The council are allowing themselves to be ripped off by contractors as they end up going out to the same location many times, it should be a contract to repair holes on a certain stretch of road, again it ends up wasting tax payers money.
I agree they/we are being ripped off but it might not be as direct as that.
I think some (most?) of the contracts are actually to repair holes on certain stretches of road for a given period of time. So the current contractor only needs the repairs to last until the contract is up for renewal which I think is rarely longer than a few years, whereas (edit: if I remember correctly what I was told at a briefing about 10 years ago) an average C/U-class new road is expected to last 9 years and surface-dressing done correctly should extend that by 4 or 5 more, possibly twice... so in other words, even the best council probably won't be able to tell whether most surface dressing was done by the book until after the contract's been re-let - unless they were actually out watching the work being done which no council has enough officers to do any more - so there's basically no financial incentive for the contractor to do the job properly.

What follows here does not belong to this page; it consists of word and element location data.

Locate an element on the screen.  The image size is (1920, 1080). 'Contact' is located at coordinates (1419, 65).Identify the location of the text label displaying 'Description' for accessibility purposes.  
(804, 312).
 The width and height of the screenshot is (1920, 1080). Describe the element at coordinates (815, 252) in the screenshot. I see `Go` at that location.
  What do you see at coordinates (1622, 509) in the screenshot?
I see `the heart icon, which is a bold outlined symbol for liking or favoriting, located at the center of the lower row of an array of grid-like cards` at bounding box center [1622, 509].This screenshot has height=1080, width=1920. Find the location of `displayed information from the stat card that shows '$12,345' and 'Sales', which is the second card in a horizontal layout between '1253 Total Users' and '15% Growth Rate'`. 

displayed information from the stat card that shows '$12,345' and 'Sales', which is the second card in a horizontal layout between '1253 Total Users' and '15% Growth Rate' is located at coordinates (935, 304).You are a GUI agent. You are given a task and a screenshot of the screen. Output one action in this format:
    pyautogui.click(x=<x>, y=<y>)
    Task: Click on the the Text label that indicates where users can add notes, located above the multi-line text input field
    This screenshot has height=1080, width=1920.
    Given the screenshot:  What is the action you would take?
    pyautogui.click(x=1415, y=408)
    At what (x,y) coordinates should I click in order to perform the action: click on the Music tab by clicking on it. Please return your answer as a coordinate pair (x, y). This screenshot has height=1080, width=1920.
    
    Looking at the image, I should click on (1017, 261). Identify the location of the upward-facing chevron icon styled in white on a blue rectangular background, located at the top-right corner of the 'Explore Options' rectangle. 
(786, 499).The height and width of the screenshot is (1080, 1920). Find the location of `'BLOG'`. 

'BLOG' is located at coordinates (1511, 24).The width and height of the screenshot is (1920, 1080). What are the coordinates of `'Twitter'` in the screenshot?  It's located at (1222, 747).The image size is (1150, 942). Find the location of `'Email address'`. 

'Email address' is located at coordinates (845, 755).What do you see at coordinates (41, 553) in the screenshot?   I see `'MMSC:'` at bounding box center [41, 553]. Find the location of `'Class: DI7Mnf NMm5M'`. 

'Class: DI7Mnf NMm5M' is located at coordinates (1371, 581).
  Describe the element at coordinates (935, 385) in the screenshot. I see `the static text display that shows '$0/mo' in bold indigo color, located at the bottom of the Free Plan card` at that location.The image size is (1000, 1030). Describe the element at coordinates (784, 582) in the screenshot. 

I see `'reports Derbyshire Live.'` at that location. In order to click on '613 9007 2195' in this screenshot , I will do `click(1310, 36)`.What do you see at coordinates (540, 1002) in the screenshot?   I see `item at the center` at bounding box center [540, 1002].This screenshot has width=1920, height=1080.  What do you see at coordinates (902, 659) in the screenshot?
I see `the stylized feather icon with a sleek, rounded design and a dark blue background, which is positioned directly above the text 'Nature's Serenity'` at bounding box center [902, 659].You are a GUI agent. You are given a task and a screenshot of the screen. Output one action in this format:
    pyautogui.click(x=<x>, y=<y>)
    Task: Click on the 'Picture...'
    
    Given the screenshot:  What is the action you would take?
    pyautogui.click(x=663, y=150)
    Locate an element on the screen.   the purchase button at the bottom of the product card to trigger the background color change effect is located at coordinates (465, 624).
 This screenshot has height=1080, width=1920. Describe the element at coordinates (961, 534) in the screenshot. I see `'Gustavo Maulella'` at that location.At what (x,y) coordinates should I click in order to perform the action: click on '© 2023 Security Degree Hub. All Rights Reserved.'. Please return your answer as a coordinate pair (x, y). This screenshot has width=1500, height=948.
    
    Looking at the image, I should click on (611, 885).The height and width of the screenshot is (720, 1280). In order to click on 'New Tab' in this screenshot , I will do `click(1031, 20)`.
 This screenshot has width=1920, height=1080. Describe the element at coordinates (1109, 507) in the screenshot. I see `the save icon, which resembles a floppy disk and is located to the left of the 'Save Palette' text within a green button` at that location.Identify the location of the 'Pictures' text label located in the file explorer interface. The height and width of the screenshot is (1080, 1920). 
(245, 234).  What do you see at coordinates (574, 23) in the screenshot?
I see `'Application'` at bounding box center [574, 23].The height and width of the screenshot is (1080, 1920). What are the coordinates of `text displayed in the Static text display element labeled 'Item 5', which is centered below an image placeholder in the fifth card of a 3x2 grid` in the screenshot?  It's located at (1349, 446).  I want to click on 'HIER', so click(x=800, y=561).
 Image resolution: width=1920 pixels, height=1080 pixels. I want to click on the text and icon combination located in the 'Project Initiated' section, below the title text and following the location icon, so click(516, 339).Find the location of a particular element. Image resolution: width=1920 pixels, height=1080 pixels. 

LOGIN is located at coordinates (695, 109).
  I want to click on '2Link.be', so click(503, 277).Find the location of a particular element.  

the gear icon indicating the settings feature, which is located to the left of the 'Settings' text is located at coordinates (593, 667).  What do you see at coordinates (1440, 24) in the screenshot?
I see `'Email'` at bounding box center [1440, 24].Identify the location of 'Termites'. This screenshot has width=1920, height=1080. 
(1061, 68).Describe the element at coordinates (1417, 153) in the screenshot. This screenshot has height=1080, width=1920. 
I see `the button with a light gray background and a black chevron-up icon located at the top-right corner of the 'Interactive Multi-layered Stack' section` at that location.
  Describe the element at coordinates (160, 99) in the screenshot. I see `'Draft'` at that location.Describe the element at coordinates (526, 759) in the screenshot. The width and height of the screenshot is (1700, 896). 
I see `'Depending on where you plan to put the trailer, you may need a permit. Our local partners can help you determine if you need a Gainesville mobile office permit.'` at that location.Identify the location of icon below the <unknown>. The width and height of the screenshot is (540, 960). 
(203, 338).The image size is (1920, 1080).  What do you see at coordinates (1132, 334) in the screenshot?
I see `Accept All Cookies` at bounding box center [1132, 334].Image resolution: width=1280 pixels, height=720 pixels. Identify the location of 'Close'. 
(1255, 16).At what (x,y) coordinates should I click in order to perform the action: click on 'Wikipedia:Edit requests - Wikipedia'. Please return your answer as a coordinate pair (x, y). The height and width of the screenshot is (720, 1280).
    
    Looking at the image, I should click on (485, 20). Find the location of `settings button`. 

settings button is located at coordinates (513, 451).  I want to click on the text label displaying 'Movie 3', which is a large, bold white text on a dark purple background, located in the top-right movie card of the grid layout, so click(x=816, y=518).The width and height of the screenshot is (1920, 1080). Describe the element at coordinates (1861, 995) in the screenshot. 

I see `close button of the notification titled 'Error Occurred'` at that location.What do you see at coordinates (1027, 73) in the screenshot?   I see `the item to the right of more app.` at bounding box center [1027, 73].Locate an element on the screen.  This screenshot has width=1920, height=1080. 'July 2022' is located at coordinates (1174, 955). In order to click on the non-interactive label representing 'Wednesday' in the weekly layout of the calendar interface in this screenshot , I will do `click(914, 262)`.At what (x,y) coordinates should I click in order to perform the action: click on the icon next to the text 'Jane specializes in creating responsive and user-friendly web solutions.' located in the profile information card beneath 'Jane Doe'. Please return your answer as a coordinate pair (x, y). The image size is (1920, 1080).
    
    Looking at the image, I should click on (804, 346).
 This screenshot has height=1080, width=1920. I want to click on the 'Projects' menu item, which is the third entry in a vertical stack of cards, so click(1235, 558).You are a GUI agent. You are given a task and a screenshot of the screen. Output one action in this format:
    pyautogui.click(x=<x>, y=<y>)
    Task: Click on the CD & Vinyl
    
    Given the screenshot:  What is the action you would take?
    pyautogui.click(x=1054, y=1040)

Still with me? Then the flip side is that when the contract is being re-let, the current number of repairs of each type in the past N periods is disclosed to the bidders, so doing a crap job (as long as you don't get found out) means more repairs and more severe types are needed, so the contractor and its peers can charge more next time. One way to avoid this would be longer contracts and then you might only get shoot work in the last few years of it, but few councils have that sort of financial stability any more and the council needs to be really sure it can terminate a contract that stops working well for it or fire a rubbish contractor if they start cutting corners early and they discover it... aaaand few councillors look beyond the next election or two anyway, so might commit their council to a good-now-but-rubbish-later long-term deal if they could anyway!
I'm sure it doesn't always work as badly as I outline but it seems such an obvious failure pattern in contracted-out road maintenance that I expect its inventors are patting themselves on the back with both hands: trebles all round!